Can you imagine anything more entertaining than a case
where two municipalities are adversaries in a zoning matter pertaining to a
cease and desist order regarding a rifle range? It was a shame that somebody
had to lose. See Town of Lancaster ex
rel. its Bldg. Com'r v. Town of Clinton,
10 MISC 423804 KFS, 2012 WL 5868786 (Mass. Land Ct. Nov. 20, 2012) for the
details, but here is a synopsis:
Apparently the Town
of Clinton owns a rifle range located in the Town of Lancaster. Lancaster’s
Zoning Commissioner issued a cease and desist order to Clinton for violating
the Zoning By-law that prohibits the discharge of a firearm in a residential
district. Clinton appealed the order to the Lancaster Zoning Board. MGL Chapter
40A, Sec 15 says “The board of appeals shall hold a hearing on any appeal,
application or petition within sixty-five days from the receipt of notice by
the board of such appeal, application or petition.” Mass. Gen.
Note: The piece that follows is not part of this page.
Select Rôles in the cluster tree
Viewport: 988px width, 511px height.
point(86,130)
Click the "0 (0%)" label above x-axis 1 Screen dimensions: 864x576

Laws Ann. ch.
40A, § 15 (West).
The parties
corresponded did not reach an agreement extending the time for the hearing. A
hearing was eventually held, but 98 days
after the appeal had been filed. “After the notice of the February 4, 2010
hearing was published, Clinton's counsel sent another letter dated January 25,
2010, to the Board. This letter stated that due to the Board's failure to hold
a timely appeal hearing, any action taken in connection with the hearing to be
held on February 4th would be ‘of no force and effect’ and therefore Clinton
would not attend the hearing.”
Section 15 further
states that “The decision of the board shall be made within one hundred days
after the date of the filing of an appeal, application or petition, except in
regard to special permits, as provided for in section nine.” Mass. Gen. Laws
Ann. ch. 40A, § 15 (West)
“Clinton alleges that
summary judgment should be granted in its favor because the Board's failure to
hold a hearing on its appeal of the Order within sixty-five days of the Board's
receipt of Clinton's notice of appeal, as directed by Section 15, mandates a
constructive grant of its appeal. Clinton argues that an applicant is entitled
to a constructive grant for either a board's failure to comply with the
statutory directive to hold a hearing within sixty-five days or the directive
for a board to ‘act’ within one hundred days. It argues that both deadlines are
mandatory. Otherwise, it asserts, the sixty-five day requirement would be ‘inoperative
and superfluous,’ a result to be avoided under the rules of statutory
construction.”
Chief Justice Scheier
found that constructive approval under Section 15 is only available where a
Board failed to act within 100 days. The statute says “Failure by the board to
act within said one hundred days or extended time, if applicable, shall be
deemed to be the grant of the appeal, application or petition. “ The statute does not specifically say that
constructive approval will occur if the hearing is not held within 65 days.
Having lost that
argument, because Clinton did not bring an action in court within twenty days
of the final decision of the Board, it failed to exhaust its administrative
remedies and the decision of the Zoning Board denying Lancaster’s appeal became
final. Why can’t we just all get along?
PAUL F. ALPHEN,
ESQUIRE
BALAS, ALPHEN &
SANTOS, P.C.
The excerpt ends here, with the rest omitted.